Effect of beta‐lapachone on anti‐metastatic activities in hepatoma cell lines, HepG2 and Hep3B

β‐lapachone, a quinone is a compound obtained from the bark of the lapacho tree ( Tabebuia avellanedae ), was reported to have anti‐inflammatory and anti‐cancer activities. In this study, we investigated novel functions of β‐lapachone about anti‐metastasis and anti‐invasion using human hepatocarcinoma cell lines, HepG2 and HepG3. β‐lapachone dose‐dependently inhibited cell viability and migration of both HepG2 and Hep3B cells according to MTT assay and wound healing assay. RT‐PCR and Western blot data revealed that β‐lapachone dramatically induced the levels of protein as well as mRNA expression of early growth response gene‐1 (Egr‐1) and throbospondin‐1 (TSP‐1) on early time and then decreased in a time‐dependent manner.
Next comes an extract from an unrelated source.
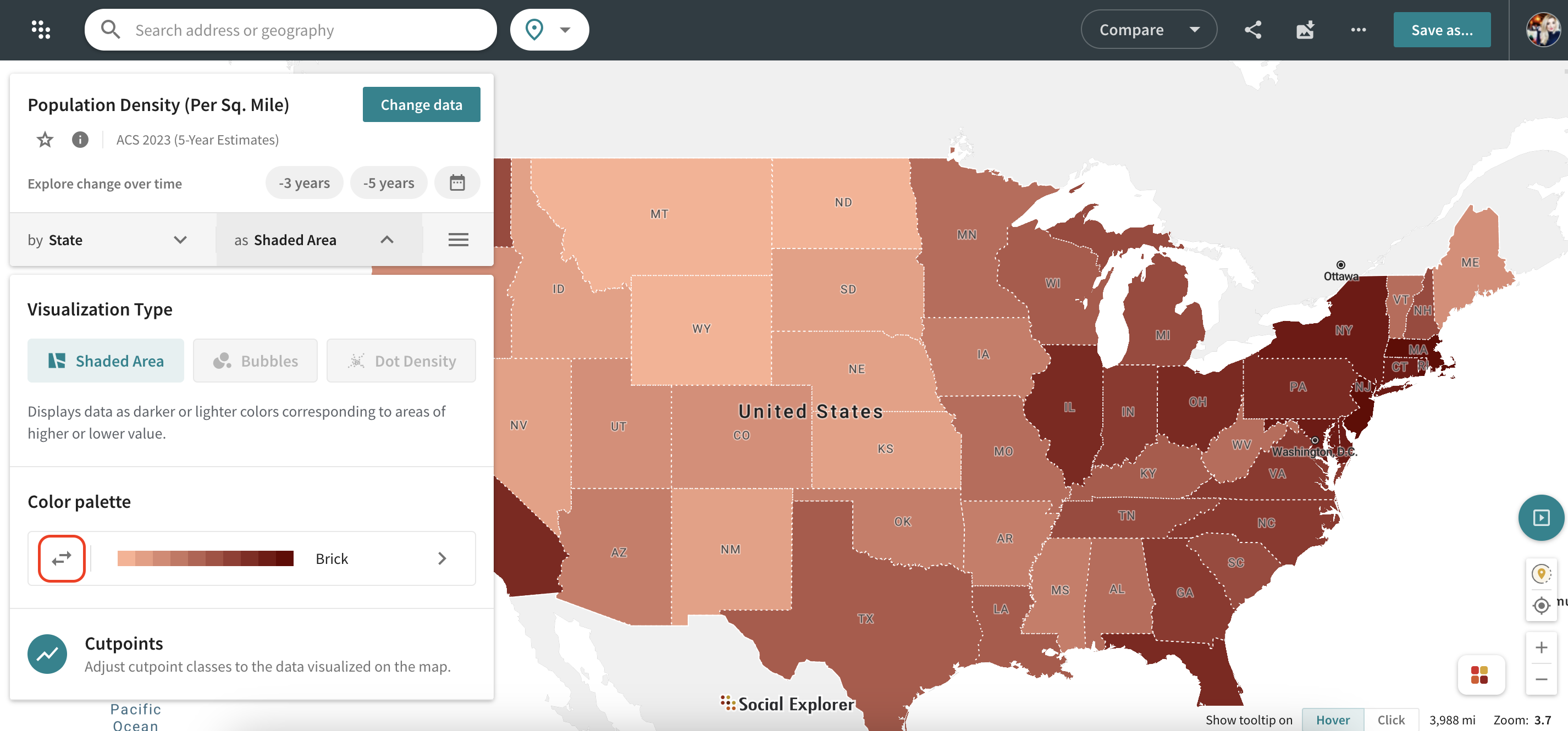Flip the color palette with swap icon

[62, 558]
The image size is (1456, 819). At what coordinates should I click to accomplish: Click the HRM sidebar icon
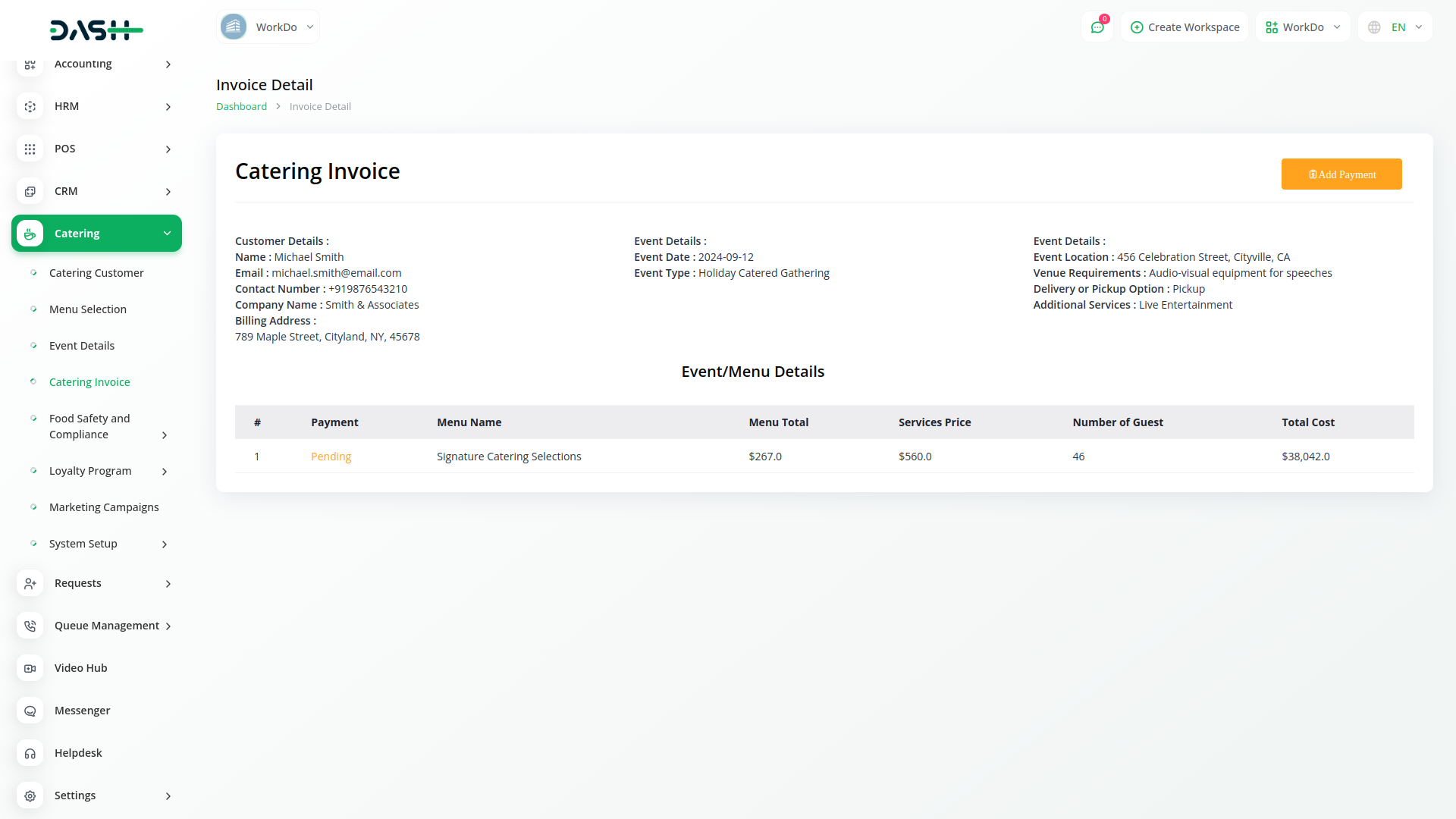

In addition, the down‐regulation of Snail and up‐regulation of E‐cadherin expression were observed in β‐lapachone‐treated HepG2 and Hep3B cells, which was associated with the decreased invasive ability as measured by matrigel invasion assay. Taken together, our results strongly suggest that β‐lapachone may be expected to inhibit progression and metastasis of hepatoma cells, at least in part, by inhibiting the invasive ability of the cells via up‐regulation of the expression of the Egr‐1, TSP‐1 and E‐cadherin.